I’ve been a Heinlein fan almost from the time I could read. I probably started with Rocket Ship Galileo when I was 10 or 11. The reviews of this lost first novel are accurate. I certainly wouldn’t recommend this to someone who wasn’t already a fan. But it is fascinating to see the origins of so many of the ideas and stories that came later. Got it as a Christmas present and finished it as the New Year began.

Christensen's Innovator's Solution – 50 Book Challenge

I committed to the 50 book challenge last month. I'm moving along with the reading, now I'm trying to get current with writing about it. Here's the first write up. I'm not quite sure how I'm going to organize this, beyond the posts themselves. We'll see what develops.

 

The Innovator's Solution: Creating and Sustaining Successful Growth
Christensen, Clayton M.

Christensen's The Innovator's Dilemma was easily one of the best business books I've read in the past 10 years. The Innovator's Solution is in the same category. I suspect we'll look back in a few years and place this work in the same seminal category that Michael Porter's books on competitive strategy acquired in the 80s.
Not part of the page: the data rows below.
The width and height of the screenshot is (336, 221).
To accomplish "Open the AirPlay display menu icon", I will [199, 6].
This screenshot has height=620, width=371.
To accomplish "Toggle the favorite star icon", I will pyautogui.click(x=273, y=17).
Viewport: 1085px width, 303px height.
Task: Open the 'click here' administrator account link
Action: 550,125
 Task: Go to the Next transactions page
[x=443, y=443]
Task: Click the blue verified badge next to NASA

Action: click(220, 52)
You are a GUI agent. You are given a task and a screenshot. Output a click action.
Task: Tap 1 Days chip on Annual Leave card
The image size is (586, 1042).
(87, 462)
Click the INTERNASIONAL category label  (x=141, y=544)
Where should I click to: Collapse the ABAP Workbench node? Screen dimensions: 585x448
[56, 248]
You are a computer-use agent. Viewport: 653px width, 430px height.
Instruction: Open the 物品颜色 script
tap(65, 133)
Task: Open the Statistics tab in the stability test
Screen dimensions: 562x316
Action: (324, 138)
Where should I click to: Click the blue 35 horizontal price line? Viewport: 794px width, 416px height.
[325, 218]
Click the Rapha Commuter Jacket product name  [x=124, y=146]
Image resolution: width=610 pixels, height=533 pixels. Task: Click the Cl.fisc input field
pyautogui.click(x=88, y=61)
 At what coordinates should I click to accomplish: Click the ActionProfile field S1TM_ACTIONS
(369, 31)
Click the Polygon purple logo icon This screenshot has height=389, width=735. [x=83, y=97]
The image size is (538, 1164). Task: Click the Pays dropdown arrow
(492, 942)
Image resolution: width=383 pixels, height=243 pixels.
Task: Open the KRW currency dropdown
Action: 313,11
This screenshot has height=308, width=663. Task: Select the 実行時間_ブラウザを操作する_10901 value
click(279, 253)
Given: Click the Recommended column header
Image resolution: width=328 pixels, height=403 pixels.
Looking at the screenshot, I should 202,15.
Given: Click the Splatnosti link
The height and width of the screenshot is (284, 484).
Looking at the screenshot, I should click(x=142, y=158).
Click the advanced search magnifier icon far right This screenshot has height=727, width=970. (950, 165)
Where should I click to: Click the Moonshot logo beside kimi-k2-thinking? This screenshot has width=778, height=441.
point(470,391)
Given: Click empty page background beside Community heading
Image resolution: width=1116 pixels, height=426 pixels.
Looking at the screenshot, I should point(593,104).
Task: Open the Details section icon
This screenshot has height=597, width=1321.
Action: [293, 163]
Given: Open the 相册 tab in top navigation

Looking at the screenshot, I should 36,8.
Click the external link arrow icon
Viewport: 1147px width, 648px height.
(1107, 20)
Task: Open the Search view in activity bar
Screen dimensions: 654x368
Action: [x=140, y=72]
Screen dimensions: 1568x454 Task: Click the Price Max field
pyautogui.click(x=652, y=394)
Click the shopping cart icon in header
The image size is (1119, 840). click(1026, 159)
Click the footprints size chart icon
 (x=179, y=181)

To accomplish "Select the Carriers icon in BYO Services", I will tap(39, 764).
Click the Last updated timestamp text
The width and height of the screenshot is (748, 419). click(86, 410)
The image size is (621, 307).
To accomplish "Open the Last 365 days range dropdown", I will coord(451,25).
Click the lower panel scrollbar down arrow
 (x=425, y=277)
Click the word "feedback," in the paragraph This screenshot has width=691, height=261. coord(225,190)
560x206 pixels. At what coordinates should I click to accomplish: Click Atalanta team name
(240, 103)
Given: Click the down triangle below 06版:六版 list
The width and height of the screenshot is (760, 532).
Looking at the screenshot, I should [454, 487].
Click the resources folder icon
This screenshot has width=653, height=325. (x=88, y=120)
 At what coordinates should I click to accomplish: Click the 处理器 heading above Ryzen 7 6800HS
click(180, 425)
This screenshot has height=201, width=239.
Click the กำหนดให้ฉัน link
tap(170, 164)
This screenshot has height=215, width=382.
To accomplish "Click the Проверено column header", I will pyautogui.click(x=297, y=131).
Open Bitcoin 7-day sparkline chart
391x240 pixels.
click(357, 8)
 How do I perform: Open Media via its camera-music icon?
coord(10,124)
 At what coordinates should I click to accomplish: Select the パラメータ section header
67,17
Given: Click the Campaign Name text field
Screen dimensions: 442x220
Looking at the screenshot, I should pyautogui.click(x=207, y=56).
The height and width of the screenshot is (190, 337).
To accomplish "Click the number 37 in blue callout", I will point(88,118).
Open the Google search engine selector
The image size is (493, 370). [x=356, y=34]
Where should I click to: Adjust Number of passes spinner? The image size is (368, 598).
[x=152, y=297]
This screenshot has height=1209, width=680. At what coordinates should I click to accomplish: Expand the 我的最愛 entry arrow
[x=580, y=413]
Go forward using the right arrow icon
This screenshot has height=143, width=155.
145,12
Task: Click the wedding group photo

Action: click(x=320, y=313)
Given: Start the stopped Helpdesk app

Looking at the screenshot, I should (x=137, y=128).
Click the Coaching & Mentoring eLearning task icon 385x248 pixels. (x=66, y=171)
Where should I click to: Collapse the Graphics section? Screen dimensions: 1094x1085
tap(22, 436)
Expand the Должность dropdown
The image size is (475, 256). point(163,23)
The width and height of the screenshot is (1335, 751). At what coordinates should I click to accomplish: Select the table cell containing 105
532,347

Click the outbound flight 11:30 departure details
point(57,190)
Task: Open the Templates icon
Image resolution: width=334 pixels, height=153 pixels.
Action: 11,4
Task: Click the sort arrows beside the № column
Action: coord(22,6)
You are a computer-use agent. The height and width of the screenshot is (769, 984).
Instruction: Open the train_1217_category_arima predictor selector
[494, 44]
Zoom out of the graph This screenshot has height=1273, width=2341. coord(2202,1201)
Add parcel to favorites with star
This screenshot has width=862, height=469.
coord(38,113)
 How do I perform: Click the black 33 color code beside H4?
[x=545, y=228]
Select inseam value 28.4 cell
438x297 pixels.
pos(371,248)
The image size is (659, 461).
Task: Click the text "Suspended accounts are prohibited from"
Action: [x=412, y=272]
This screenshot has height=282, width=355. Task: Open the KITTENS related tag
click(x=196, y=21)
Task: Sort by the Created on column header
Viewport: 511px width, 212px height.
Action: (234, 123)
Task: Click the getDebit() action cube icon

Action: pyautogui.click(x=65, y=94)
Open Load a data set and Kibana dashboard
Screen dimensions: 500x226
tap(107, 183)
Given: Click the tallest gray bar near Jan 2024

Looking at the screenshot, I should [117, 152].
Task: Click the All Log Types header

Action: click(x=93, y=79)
Christensen's work sytematically addresses the problems I wrestled with in working with Porter's conception of strategy. Porter's work is rooted in classical industrial economic analysis, which by and large focuses on questions of equilibrium. I could never see how to connect that work to the dynamic, technology driven environments I worked in. Christensen addresses that in very powerful ways.

One of the aphorisms I took to heart from The Innovator's Dilemma was “markets that don't exist can't be analyzed.” In this book, Christensen begins to lay out how you can take the notions of disruptive innovation and use them to design a reasonable course of action in the absence of the kind of analytical data strategy consultants desire.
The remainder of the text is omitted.